Голос этот с самого начала показался знакомым, при второй же реплике я мигом узнал говорящего.
— Мистер Хансден! Добрый вечер.
— Добрый, вот уж точно! Однако вы пронеслись бы мимо, не изволив меня признать, если б я не был столь воспитан, чтобы заговорить первым.
— Я не узнал вас.
— Известная отговорка! Вы должны были меня узнать — я же вас узнал, хотя вы и мчались, как паровоз. За вами, что, гонятся полисмены?
— Для них я не представляю интереса: не столь важная птица.
— Убогий странник! Увы и ах! Да, об этом стоит пожалеть; и в каком вы, должно быть, пребываете унынии, судя по вашему голосу! Однако раз уж вы убегаете не от полисменов, то от кого? От дьявола?

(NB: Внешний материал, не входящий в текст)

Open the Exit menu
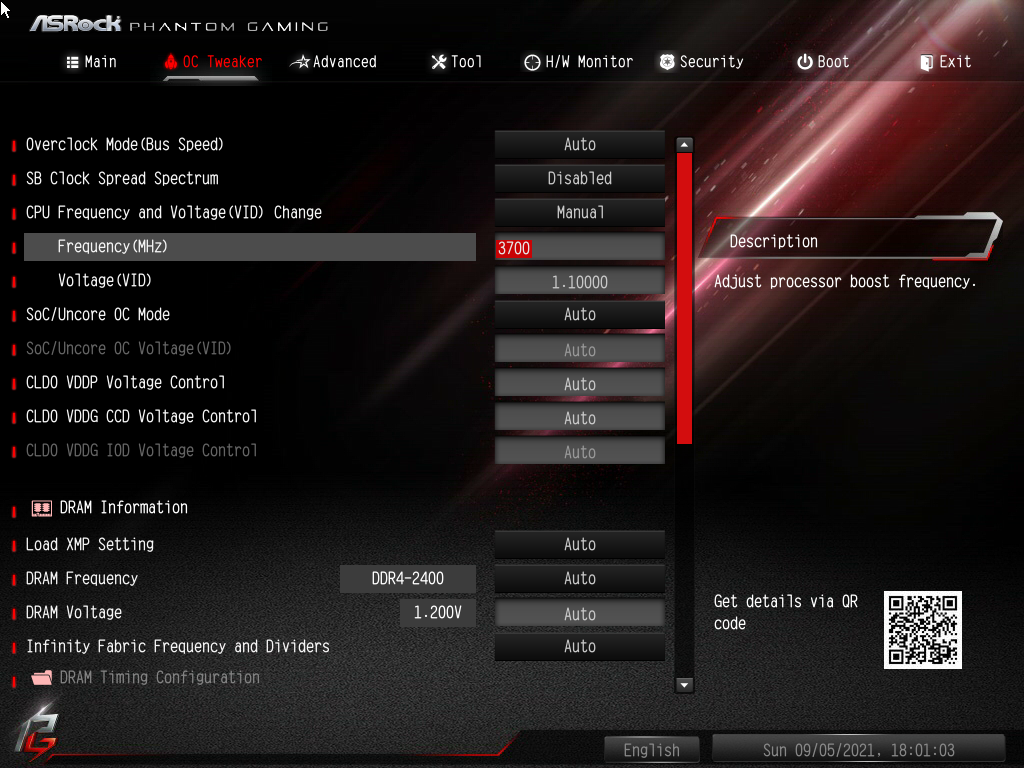1024x768 pixels. pos(945,61)
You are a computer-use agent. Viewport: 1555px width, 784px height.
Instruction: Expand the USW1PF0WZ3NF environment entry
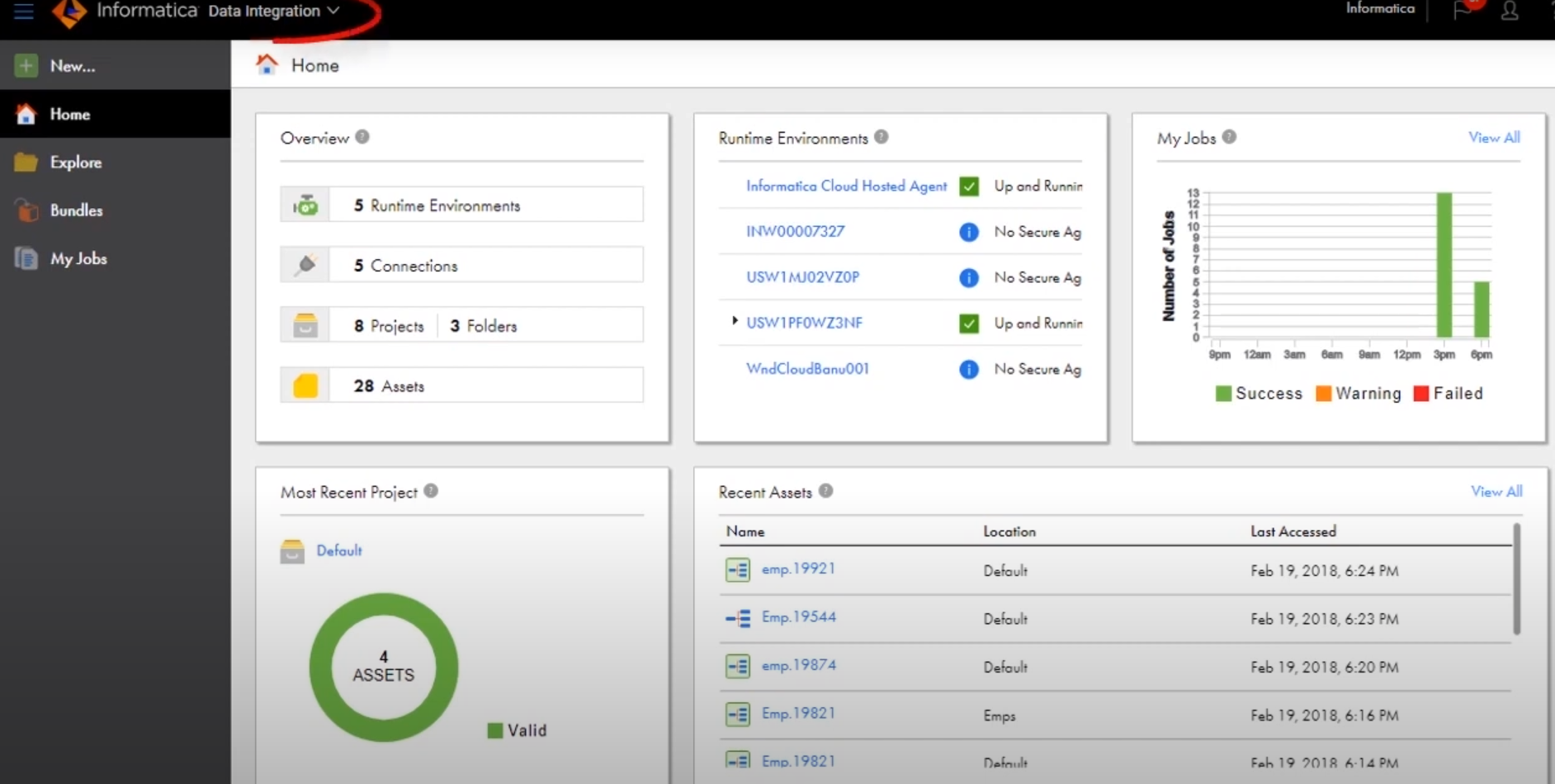(x=734, y=322)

— Напротив, я собирался бежать к нему.
— Прекрасно, вам повезло: на исходе вторник, и с базара в Диннефорд возвращается множество телег и двуколок; так что либо он собственной персоной, либо кто-то из его сподручных непременно в одной из них сидит; если вы зайдете ко мне и полчасика посидите в моей холостяцкой гостиной, вы без особых хлопот с ним состыкнетесь, когда он будет проезжать мимо. Хотя, думаю, лучше вам не обременять его своей особой: у него и без вас масса клиентов; вторник, знаете ли, напряженный день. В общем, заходите.
И Хансден распахнул калитку.
— Вы в самом деле желаете, чтобы я зашел? — удивился я.
— Сделайте милость. Я одинок, и ваше общество на час-другой будет очень кстати; впрочем, если вы не склонны оказать мне такое почтение, не буду настаивать. Терпеть не могу кому-либо навязываться.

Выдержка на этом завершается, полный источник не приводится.